**TEXT SHOWN**.
Jesus Zafra, Spain asked:
What kind of antenna (for instance, size) should be used to communicate with aliens in other stars, like Alfa Centauri? Knowing the possibility of life somewhere, in a star like our Sun, what kind of device should we use? Do we have any possibility of communication with our nearest stars?
Because light travels at a fixed speed it takes a long time for a signal to reach us. The basic problem with communicating with aliens is that the nearest stars are 3-10 light years away. If you said hello it would take three years for that message to get to the alien star and three years to come back. The other problem of course is aliens will not necessarily have communication of the same kind as us. What we would have to do is send signals that are numbers like 2, 4, 6, 8. That's the content of the communication. The second part is how do we communicate? Scientifically I think there are two really approaches that are currently available to us on Earth. One is the standard technique which is to use radio signals and we listen with the biggest telescopes on the Earth. The Arecebo telescope, which is a 300m diameter has been used. Radio astronomers are currently working on the design of a radio telescope which will be ten times larger. Those telescopes will be mainly used to listen for extra terrestrial life. An alternative approach is to use lasers. Lasers have the advantage that they're highly directional. You could point high-powered laser at a specific star. One thing about technology is that we're in a period where technology's improving all the time. If you want to communicate with aliens and you think it's going to take many years to start this conversation it is possibly better to wait maybe 10, 20, 30 years until our technology improves significantly.

**JOBS**.
1. Copy the text on contacting aliens between "Jesus Zafra, Spain" and "our nearest stars?", inclusive, changing "antenna" to "dish".
2. Answer these from the text on contacting aliens:
(a) How far away are the nearest stars?
(b) What is the diameter of the Arecebo telescope?
(c) What advantage do lasers have?

**DATASET EXCERPT**.
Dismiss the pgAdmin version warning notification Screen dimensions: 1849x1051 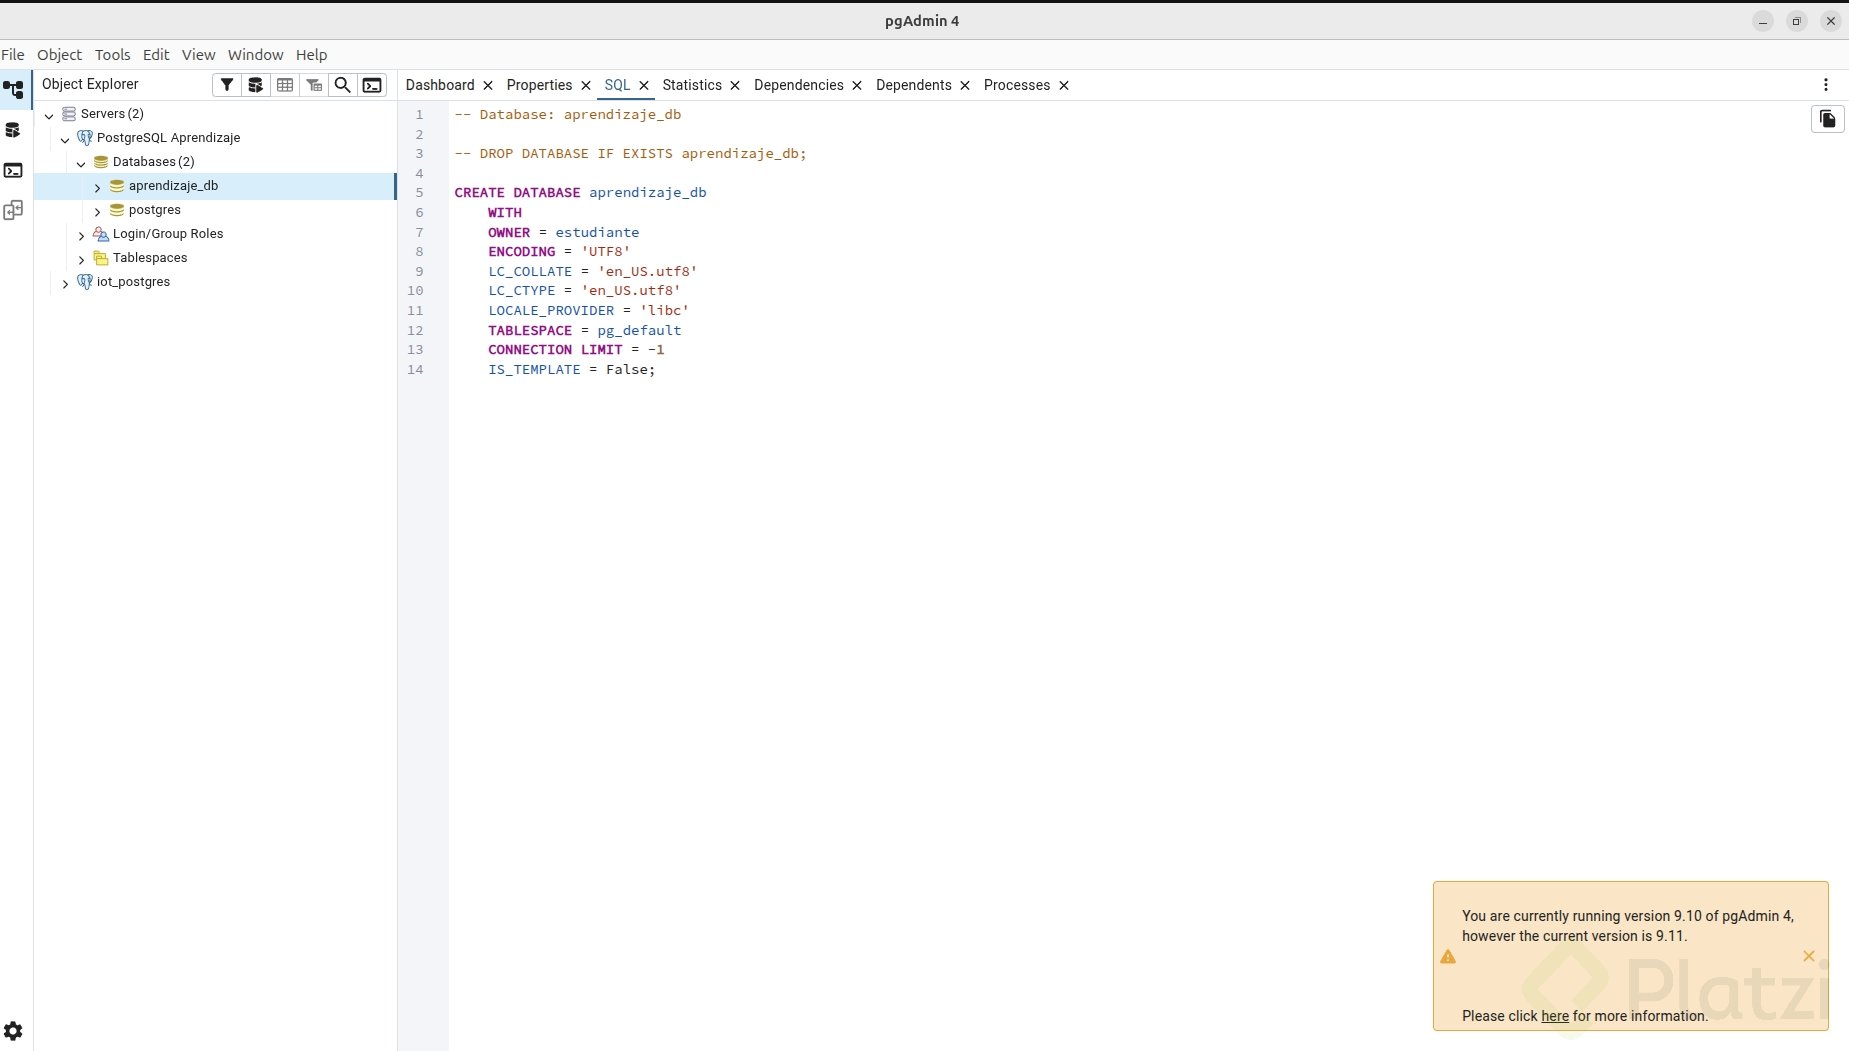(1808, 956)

**EXERCISE SOLUTIONS**.
1.
Jesus Zafra, Spain asked:
What kind of dish (for instance, size) should be used to communicate with aliens in other stars, like Alfa Centauri? Knowing the possibility of life somewhere, in a star like our Sun, what kind of device should we use? Do we have any possibility of communication with our nearest stars?

2.
(a) 3-10 light years away.
(b) 300m.
(c) They are highly directional.